▶ [AIM OF THE EXERCISE] Where in the listing does the word "agent" appear? Report each line that holds it.

▶ [EXCERPTED DATA]
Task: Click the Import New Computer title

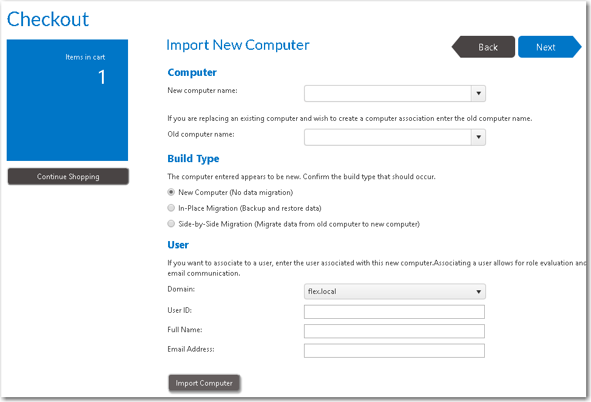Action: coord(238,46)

* * *

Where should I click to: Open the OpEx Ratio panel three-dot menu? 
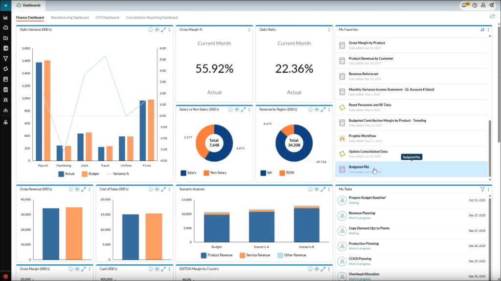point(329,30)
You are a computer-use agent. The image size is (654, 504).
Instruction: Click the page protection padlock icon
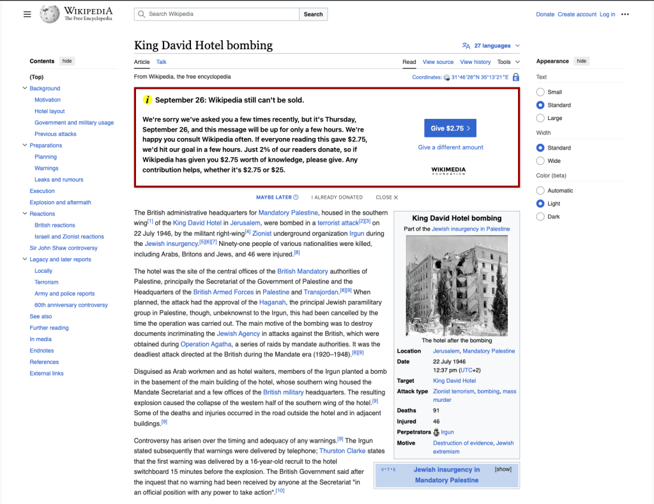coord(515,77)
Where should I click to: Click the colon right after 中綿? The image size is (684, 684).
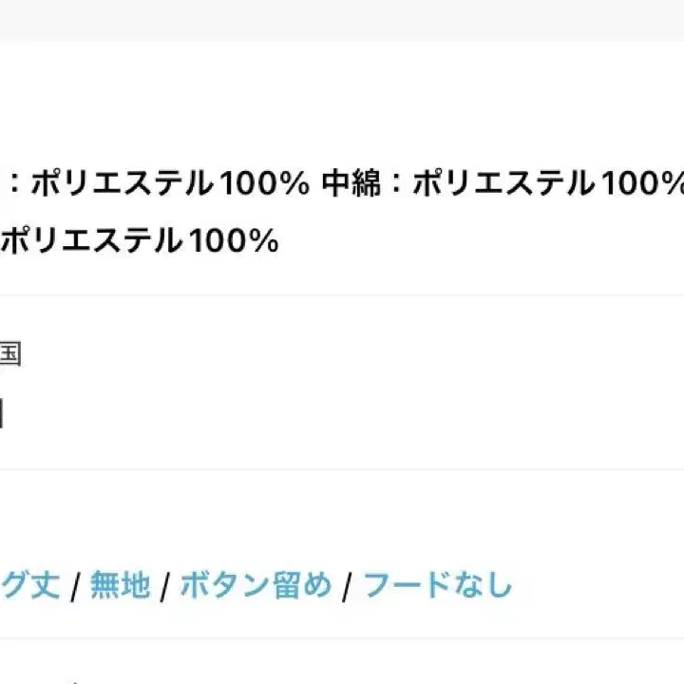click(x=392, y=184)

==

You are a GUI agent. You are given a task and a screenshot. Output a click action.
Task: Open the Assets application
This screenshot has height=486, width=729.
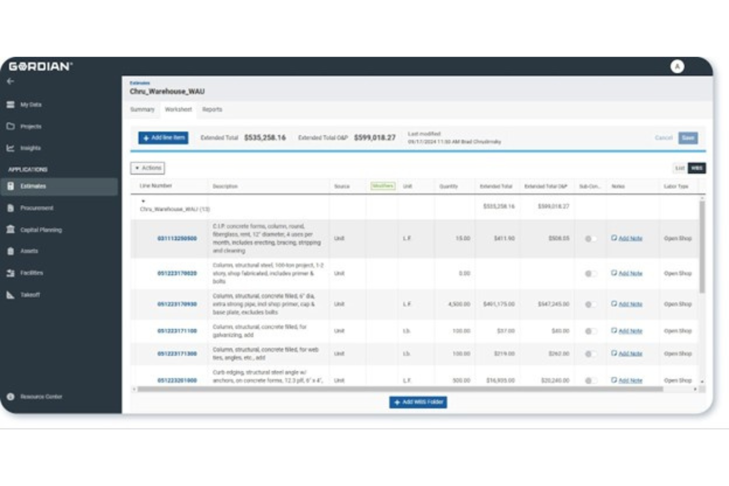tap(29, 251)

▶ [RESPONSE BOX]
You are a computer-use agent. The image size is (654, 504).
You are a GUI agent. You are given a task and a screenshot. Output a click action.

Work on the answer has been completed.